Quantitative Analytical Methods for Real Time Lie Detection Using Eye Gaze and Biometric Sensors
Presenter(s)
Tanner Cuttone, Sean Davy, Nathaniel Doll
Files
Description
This poster provides a summary of an IRB approved research study on the optical response of the human eye using a GazePoint eye tracking system and biometrics hardware. Pupil dilation, gaze position, blink rate, and reaction time were recorded for human subjects in response to various visual and auditory stimuli on a computer screen. In addition, EEG, heart rate, blood pressure, and galvanic skin response were recorded using a suite of simultaneous biosensors.
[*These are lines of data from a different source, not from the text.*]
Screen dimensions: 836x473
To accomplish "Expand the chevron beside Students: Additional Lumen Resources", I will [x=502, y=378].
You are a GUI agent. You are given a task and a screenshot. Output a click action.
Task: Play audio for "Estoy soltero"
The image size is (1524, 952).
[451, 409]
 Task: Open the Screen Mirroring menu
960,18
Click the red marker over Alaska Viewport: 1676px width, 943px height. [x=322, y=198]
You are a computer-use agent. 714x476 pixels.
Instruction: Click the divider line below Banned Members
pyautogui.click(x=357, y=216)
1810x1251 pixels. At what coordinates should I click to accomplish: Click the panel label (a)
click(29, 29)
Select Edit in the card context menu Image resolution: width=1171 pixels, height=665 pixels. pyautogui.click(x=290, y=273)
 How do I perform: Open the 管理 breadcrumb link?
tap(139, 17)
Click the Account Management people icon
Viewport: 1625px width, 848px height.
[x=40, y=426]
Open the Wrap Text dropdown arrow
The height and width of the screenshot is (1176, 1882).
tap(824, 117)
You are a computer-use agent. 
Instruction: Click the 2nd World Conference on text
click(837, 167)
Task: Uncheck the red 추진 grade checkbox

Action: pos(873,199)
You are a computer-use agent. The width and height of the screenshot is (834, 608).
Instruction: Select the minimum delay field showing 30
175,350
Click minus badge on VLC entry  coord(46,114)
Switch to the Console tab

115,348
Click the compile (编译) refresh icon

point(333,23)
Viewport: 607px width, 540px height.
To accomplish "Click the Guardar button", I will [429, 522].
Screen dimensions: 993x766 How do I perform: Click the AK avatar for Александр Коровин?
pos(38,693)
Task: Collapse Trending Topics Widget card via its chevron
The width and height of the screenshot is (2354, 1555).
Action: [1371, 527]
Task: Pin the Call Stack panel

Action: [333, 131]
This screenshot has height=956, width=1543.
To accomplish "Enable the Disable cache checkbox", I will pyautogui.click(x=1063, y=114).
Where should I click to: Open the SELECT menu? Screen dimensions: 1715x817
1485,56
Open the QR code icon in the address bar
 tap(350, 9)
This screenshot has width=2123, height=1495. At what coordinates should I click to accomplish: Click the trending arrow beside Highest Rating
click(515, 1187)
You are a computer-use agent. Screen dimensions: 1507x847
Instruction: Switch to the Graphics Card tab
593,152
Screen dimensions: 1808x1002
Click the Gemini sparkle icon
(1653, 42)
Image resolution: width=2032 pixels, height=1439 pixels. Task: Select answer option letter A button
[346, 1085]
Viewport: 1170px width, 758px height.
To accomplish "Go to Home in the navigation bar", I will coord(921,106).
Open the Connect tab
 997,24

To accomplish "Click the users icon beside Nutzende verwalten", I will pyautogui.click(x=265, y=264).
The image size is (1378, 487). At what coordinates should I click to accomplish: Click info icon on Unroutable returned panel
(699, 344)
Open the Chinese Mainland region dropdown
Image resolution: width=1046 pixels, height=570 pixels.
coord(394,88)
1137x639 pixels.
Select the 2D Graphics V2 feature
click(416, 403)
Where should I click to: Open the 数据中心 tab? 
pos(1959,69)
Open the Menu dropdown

The experimental tasks were designed with varying levels of complexity and included both memory-recall and computational tasks for truth and deception scenarios. The overall aim of this study was to identify establish baseline physiological data sets across multiple demographics, which can be used in the future to advance forensic diagnostic methodologies using quantitative analysis and machine learning for various types of neuroscience applications, including lie detection.
Publication Date
4-23-2025
Project Designation
Independent Research
Primary Advisor
Amy T. Neidhard-Doll
Primary Advisor's Department
Electrical and Computer Engineering
Keywords
Stander Symposium, School of Engineering
Institutional Learning Goals
Scholarship; Practical Wisdom; Community
Recommended Citation
"Quantitative Analytical Methods for Real Time Lie Detection Using Eye Gaze and Biometric Sensors" (2025). Stander Symposium Projects. 4166.
https://ecommons.udayton.edu/stander_posters/4166

Comments
9:00-10:15, Kennedy Union Ballroom